Depuis quelques années, les usagers des autoroutes
peuvent profiter de la mise en place du dispositif « télépéage ». Grâce à
un abonnement, les voitures peuvent passer les péages sans avoir à s’arrêter.
Un gain de temps facturé aux automobilistes entre 1,50 et 2 euros par mois, en
plus du tarif habituel.
S’il permet de fluidifier la circulation aux abords
des péages, c’est aussi une formidable manière de doper les profits des sociétés
qui se partagent les voies à grande vitesse. Il faut dire que l’Etat leur a
offert les investissements nécessaires.
Difficile à croire, mais c’est bien le contribuable
qui a payé, à hauteur de 407 millions d’euros, un moyen d’amplifier les revenus
de la Sanef, de Cofiroute, etc…
C’est l’Autorité de la concurrence qui révèle ce
chiffre dans un rapport publié fin septembre et présenté mercredi aux sénateurs
de la Commission du développement durable, des infrastructures, de l'équipement
et de l'aménagement du territoire. La compensation versée par l'Etat a été
calculée sur le coût estimé des investissements prévus et non sur le coût
réellement supporté puisque le « contrat de plan » est
signé en amont des investissements. Il n’y a qu’à la fin des contrats de
concession que l’on pourra savoir si la compensation a couvert
l’investissement.
« Naïveté »
« Ces investissements, qui normalement sont dans
l’intérêt des sociétés d’autoroute (on économise des coûts de main d’œuvre, on
rend encore plus attractive l’autoroute car on décongestionne les péages) et
bien l’Etat les ont compensés au nom du ‘débat Carbone’, expliquant que
c’était une bonne chose de moins faire attendre les automobiles. Est-ce qu’il
n’y a pas de la naïveté quand même ? », s’est exclamé le
président de la Haute autorité de la concurrence, Bruno Lasserre.
Car c’est bien au nom de la planète que les sociétés
sont venues taper à la porte de l’Etat en 2009. « Lorsque 100.000 poids lourds
évitent un arrêt au péage en empruntant la voie de télépéage à 30 km/h, la
réduction des émissions de CO2 correspondante est de plus de 80 tonnes »,
explique la société Vinci dans son rapport annuel daté de 2012. A la Haute
autorité de la concurrence d’ajouter : « Par conséquent, étant donné
qu’il y a 557.000 poids lourds abonnés fin de 2012, il faut considérer que 500
tonnes par an sont évitées.
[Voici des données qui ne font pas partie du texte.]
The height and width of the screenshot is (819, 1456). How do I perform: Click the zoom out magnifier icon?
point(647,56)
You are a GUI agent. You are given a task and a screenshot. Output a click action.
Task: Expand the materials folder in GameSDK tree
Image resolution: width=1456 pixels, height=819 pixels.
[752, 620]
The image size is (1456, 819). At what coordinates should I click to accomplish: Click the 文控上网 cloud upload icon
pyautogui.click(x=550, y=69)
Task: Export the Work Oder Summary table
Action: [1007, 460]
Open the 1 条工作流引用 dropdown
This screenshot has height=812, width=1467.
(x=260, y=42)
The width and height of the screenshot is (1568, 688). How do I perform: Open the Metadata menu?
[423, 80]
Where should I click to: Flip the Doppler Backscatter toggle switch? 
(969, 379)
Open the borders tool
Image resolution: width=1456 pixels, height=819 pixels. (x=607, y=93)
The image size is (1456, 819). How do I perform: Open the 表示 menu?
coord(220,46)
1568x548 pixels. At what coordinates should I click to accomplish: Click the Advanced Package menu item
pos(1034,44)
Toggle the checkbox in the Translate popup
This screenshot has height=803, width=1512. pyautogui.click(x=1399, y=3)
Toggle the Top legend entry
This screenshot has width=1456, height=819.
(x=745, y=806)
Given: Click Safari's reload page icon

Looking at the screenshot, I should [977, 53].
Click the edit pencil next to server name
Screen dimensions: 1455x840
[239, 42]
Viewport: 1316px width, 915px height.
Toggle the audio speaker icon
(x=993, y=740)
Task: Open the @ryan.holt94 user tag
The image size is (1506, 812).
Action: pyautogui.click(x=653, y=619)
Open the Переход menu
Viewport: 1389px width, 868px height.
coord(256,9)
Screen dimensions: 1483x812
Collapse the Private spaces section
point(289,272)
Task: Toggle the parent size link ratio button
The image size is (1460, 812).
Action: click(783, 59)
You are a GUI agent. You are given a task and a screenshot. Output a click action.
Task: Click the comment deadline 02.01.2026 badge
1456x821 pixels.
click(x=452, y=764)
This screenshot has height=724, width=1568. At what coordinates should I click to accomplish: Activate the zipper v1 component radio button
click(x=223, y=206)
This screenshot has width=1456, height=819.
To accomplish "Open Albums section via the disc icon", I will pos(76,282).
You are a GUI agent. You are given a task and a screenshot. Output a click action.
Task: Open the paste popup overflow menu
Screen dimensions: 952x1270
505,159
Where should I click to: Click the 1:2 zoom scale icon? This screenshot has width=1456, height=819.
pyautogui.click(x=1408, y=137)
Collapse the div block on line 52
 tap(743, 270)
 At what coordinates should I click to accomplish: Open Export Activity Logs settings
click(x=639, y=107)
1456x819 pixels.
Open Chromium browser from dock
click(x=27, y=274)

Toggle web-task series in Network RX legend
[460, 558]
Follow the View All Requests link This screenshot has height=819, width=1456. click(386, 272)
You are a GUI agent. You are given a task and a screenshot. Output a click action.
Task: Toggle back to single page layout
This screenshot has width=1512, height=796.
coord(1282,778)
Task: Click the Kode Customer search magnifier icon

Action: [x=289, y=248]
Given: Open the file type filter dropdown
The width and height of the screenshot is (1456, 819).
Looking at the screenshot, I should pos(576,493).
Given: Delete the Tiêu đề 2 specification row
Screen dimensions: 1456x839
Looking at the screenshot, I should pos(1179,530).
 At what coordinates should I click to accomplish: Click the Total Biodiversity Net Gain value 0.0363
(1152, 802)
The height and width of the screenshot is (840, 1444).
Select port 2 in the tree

Ce volume est à rapporter aux 134 millions de
tonnes émis par les transports en France (en 2009). Si l’objectif est louable
de vouloir limiter les émissions, ces investissements auraient peut-être été
plus efficaces ailleurs. »
De plus, comme le souligne le rapport de Bruno
Lasserre, le télépéage « est de nature à dissuader les automobilistes de
sortir très en amont des grandes agglomérations afin d’éviter les bouchons aux
ultimes barrières de péages. En les conservant plus longtemps sur les
autoroutes, le télépéage permet aux sociétés d’autoroutes d’augmenter les
recettes des péages ».
Plus surprenant encore, « ces investissements qui
ont été compensés par l’Etat ont été répercutés par une augmentation des
péages », note Bruno Lassere.
Triple jackpot
Compension par l’Etat, hausse des prix et revenus
réguliers grâce au prix de l’abonnement : les sociétés d’autoroutes
touchent le jackpot trois fois grâce au télépéage. A publicsénat.fr, Vinci
(dont dépendent quatre des sept entreprises autoroutières) révèle ainsi avoir 2
millions d’abonnés qui génèrent entre 3 et 4 millions d’euros par mois.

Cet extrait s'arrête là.